Is Debt Inherited in Singapore?
You may be curious if debts will be inherited by the family members/ next-of-kin of someone who passed away. Some common debts include:
1. Credit card debts.
2. Loans (including mortgages).
3. Taxes to be paid to the government.
In Singapore, family members/ next-of-kin of the deceased are not personally responsible for the debts incurred by the deceased while he/ she is alive. However, in the event that the deceased has a joint mortgage/ personal loan with a family member/ next-of-kin, the surviving family member/ next-of-kin will be liable for the payments as a sole debtor.
How will Other Debts of the Deceased be Paid Off?
Since no debt will be inherited, how will debts of the deceased be paid off? After the passing of the deceased, the executor/ administrator will apply to Court for a grant of probate/ letters of administration. This will allow the executor/ administrator to administer the assets of the deceased.
Generally, debts will be paid out of the deceased’s estate. The executor/ administrator needs to settle the debts before giving out the remaining assets to the beneficiaries. He/ she may need to sell off some of the assets to generate proceeds for the payment of the debts. After the settlement of the debts, the executor/ administrator will then be able to distribute the remaining assets to the listed beneficiaries in the deceased’s Will or in accordance to the Intestate Succession Act if the deceased does not have a Will.
Under Section 57 of the Probate and Administration Act, if the estate of the deceased is solvent (i.e. his/ her assets are more than his/ her liabilities), his estate shall be used towards the payment of his “funeral, testamentary and administration expenses” and “debts and liabilities”. For instance, under Section 58 of the Income Tax Act, the deceased’s person income tax liabilities will need to be paid from his estate.
In the event that the estate of the deceased is insolvent (i.e. his/ her liabilities/ debts are more than his/ her assets), the “funeral, testamentary and administration expenses” will take priority. This will be followed by the repayment of debts following the order in the Bankruptcy Act. Some of the debts may be written off, given that the estate of the deceased is insolvent. Debts will not be inherited.
While family members/ next-of-kin will not inherit debts, the executor/ administrator will need to pay off the debts out of the estate. Hence, the family members/ next-of-kin will still suffer a “loss” out of the assets which are available.
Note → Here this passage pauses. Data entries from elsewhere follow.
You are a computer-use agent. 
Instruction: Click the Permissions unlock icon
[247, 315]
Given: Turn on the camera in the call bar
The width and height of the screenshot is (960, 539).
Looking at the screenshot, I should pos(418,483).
Furthermore, in the event there are joint loans/ mortgages, the family members/ next-of-kin of the deceased will need to pay off these loans/ mortgages.
In the event there are illegal debts from illegal moneylenders, family members may face constant threats and harassment. They should inform the relevant authorities to resolve the situation and not resort to paying off the debts to resolve the situation.